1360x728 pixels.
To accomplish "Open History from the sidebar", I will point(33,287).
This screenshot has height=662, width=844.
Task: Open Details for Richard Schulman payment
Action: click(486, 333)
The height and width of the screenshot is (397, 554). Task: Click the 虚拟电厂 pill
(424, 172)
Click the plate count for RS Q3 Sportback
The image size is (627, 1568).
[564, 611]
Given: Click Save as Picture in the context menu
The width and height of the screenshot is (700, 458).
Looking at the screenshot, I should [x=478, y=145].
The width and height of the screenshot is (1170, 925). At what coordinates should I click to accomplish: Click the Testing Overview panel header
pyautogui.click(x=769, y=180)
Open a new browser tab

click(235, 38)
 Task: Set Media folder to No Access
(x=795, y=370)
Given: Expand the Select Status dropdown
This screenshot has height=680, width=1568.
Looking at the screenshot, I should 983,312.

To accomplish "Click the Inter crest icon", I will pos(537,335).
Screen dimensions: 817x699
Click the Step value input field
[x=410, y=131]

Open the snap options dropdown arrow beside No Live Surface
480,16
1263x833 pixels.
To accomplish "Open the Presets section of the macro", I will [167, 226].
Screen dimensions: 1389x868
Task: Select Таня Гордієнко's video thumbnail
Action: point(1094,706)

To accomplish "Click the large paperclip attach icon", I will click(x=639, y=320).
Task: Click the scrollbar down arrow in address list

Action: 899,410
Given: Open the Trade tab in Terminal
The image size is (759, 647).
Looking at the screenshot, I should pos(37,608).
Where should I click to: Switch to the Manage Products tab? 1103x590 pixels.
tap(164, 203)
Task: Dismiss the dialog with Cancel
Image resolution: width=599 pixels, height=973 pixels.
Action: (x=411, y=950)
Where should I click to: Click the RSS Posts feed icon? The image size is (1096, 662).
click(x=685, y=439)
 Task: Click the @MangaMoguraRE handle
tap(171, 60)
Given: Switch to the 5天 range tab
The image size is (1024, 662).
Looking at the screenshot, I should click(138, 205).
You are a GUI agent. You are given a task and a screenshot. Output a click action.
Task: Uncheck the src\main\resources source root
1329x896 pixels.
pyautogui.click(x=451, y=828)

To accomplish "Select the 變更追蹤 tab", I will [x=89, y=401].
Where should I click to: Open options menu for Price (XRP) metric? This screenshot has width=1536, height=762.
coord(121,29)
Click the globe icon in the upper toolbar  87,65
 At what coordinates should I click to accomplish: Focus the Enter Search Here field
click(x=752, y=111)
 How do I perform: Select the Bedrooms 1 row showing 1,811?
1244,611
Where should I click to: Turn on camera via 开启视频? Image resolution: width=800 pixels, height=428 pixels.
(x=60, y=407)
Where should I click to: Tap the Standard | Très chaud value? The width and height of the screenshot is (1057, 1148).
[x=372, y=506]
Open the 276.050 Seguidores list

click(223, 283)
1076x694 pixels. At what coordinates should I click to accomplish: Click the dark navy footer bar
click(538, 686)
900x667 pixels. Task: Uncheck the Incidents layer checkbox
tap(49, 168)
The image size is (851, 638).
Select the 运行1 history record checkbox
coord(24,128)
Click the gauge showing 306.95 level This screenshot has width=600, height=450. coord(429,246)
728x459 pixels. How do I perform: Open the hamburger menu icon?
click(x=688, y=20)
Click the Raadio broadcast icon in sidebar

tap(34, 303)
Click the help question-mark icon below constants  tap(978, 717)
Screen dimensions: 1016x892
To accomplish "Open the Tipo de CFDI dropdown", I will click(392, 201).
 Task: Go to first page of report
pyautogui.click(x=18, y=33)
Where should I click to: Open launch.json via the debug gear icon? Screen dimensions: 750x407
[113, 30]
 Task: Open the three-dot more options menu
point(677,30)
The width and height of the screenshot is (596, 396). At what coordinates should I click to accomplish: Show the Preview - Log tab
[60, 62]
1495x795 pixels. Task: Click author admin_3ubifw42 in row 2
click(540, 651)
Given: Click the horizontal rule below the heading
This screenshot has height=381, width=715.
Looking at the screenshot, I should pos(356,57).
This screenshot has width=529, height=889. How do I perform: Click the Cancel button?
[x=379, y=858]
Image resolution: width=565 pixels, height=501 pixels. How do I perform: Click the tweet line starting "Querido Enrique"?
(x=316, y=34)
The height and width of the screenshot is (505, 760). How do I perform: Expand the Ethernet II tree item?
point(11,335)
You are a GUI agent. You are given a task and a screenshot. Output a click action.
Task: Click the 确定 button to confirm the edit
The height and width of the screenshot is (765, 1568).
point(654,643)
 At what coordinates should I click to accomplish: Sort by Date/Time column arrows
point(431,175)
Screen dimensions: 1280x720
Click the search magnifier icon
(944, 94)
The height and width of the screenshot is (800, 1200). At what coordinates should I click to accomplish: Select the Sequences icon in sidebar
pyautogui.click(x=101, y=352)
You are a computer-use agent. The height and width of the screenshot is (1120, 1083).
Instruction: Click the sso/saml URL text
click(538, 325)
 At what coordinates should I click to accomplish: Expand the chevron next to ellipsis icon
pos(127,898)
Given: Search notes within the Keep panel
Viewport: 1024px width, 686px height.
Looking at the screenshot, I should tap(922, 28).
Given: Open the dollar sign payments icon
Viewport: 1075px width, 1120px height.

----

▸ Exercise instructions: The complete set of entries is to be restated word for word.

▸ Answer area:
1360x728 pixels.
To accomplish "Open History from the sidebar", I will point(33,287).
This screenshot has height=662, width=844.
Task: Open Details for Richard Schulman payment
Action: click(486, 333)
The height and width of the screenshot is (397, 554). Task: Click the 虚拟电厂 pill
(424, 172)
Click the plate count for RS Q3 Sportback
The image size is (627, 1568).
[564, 611]
Given: Click Save as Picture in the context menu
The width and height of the screenshot is (700, 458).
Looking at the screenshot, I should [x=478, y=145].
The width and height of the screenshot is (1170, 925). At what coordinates should I click to accomplish: Click the Testing Overview panel header
pyautogui.click(x=769, y=180)
Open a new browser tab

click(235, 38)
 Task: Set Media folder to No Access
(x=795, y=370)
Given: Expand the Select Status dropdown
This screenshot has height=680, width=1568.
Looking at the screenshot, I should 983,312.

To accomplish "Click the Inter crest icon", I will pos(537,335).
Screen dimensions: 817x699
Click the Step value input field
[x=410, y=131]

Open the snap options dropdown arrow beside No Live Surface
480,16
1263x833 pixels.
To accomplish "Open the Presets section of the macro", I will [167, 226].
Screen dimensions: 1389x868
Task: Select Таня Гордієнко's video thumbnail
Action: point(1094,706)

To accomplish "Click the large paperclip attach icon", I will click(x=639, y=320).
Task: Click the scrollbar down arrow in address list

Action: 899,410
Given: Open the Trade tab in Terminal
The image size is (759, 647).
Looking at the screenshot, I should pos(37,608).
Where should I click to: Switch to the Manage Products tab? 1103x590 pixels.
tap(164, 203)
Task: Dismiss the dialog with Cancel
Image resolution: width=599 pixels, height=973 pixels.
Action: (x=411, y=950)
Where should I click to: Click the RSS Posts feed icon? The image size is (1096, 662).
click(x=685, y=439)
 Task: Click the @MangaMoguraRE handle
tap(171, 60)
Given: Switch to the 5天 range tab
The image size is (1024, 662).
Looking at the screenshot, I should click(138, 205).
You are a GUI agent. You are given a task and a screenshot. Output a click action.
Task: Uncheck the src\main\resources source root
1329x896 pixels.
pyautogui.click(x=451, y=828)

To accomplish "Select the 變更追蹤 tab", I will [x=89, y=401].
Where should I click to: Open options menu for Price (XRP) metric? This screenshot has width=1536, height=762.
coord(121,29)
Click the globe icon in the upper toolbar  87,65
 At what coordinates should I click to accomplish: Focus the Enter Search Here field
click(x=752, y=111)
 How do I perform: Select the Bedrooms 1 row showing 1,811?
1244,611
Where should I click to: Turn on camera via 开启视频? Image resolution: width=800 pixels, height=428 pixels.
(x=60, y=407)
Where should I click to: Tap the Standard | Très chaud value? The width and height of the screenshot is (1057, 1148).
[x=372, y=506]
Open the 276.050 Seguidores list

click(223, 283)
1076x694 pixels. At what coordinates should I click to accomplish: Click the dark navy footer bar
click(538, 686)
900x667 pixels. Task: Uncheck the Incidents layer checkbox
tap(49, 168)
The image size is (851, 638).
Select the 运行1 history record checkbox
coord(24,128)
Click the gauge showing 306.95 level This screenshot has width=600, height=450. coord(429,246)
728x459 pixels. How do I perform: Open the hamburger menu icon?
click(x=688, y=20)
Click the Raadio broadcast icon in sidebar

tap(34, 303)
Click the help question-mark icon below constants  tap(978, 717)
Screen dimensions: 1016x892
To accomplish "Open the Tipo de CFDI dropdown", I will click(392, 201).
 Task: Go to first page of report
pyautogui.click(x=18, y=33)
Where should I click to: Open launch.json via the debug gear icon? Screen dimensions: 750x407
[113, 30]
 Task: Open the three-dot more options menu
point(677,30)
The width and height of the screenshot is (596, 396). At what coordinates should I click to accomplish: Show the Preview - Log tab
[60, 62]
1495x795 pixels. Task: Click author admin_3ubifw42 in row 2
click(540, 651)
Given: Click the horizontal rule below the heading
This screenshot has height=381, width=715.
Looking at the screenshot, I should pos(356,57).
This screenshot has width=529, height=889. How do I perform: Click the Cancel button?
[x=379, y=858]
Image resolution: width=565 pixels, height=501 pixels. How do I perform: Click the tweet line starting "Querido Enrique"?
(x=316, y=34)
The height and width of the screenshot is (505, 760). How do I perform: Expand the Ethernet II tree item?
point(11,335)
You are a GUI agent. You are given a task and a screenshot. Output a click action.
Task: Click the 确定 button to confirm the edit
The height and width of the screenshot is (765, 1568).
point(654,643)
 At what coordinates should I click to accomplish: Sort by Date/Time column arrows
point(431,175)
Screen dimensions: 1280x720
Click the search magnifier icon
(944, 94)
The height and width of the screenshot is (800, 1200). At what coordinates should I click to accomplish: Select the Sequences icon in sidebar
pyautogui.click(x=101, y=352)
You are a computer-use agent. The height and width of the screenshot is (1120, 1083).
Instruction: Click the sso/saml URL text
click(538, 325)
 At what coordinates should I click to accomplish: Expand the chevron next to ellipsis icon
pos(127,898)
Given: Search notes within the Keep panel
Viewport: 1024px width, 686px height.
Looking at the screenshot, I should tap(922, 28).
Given: Open the dollar sign payments icon
Viewport: 1075px width, 1120px height.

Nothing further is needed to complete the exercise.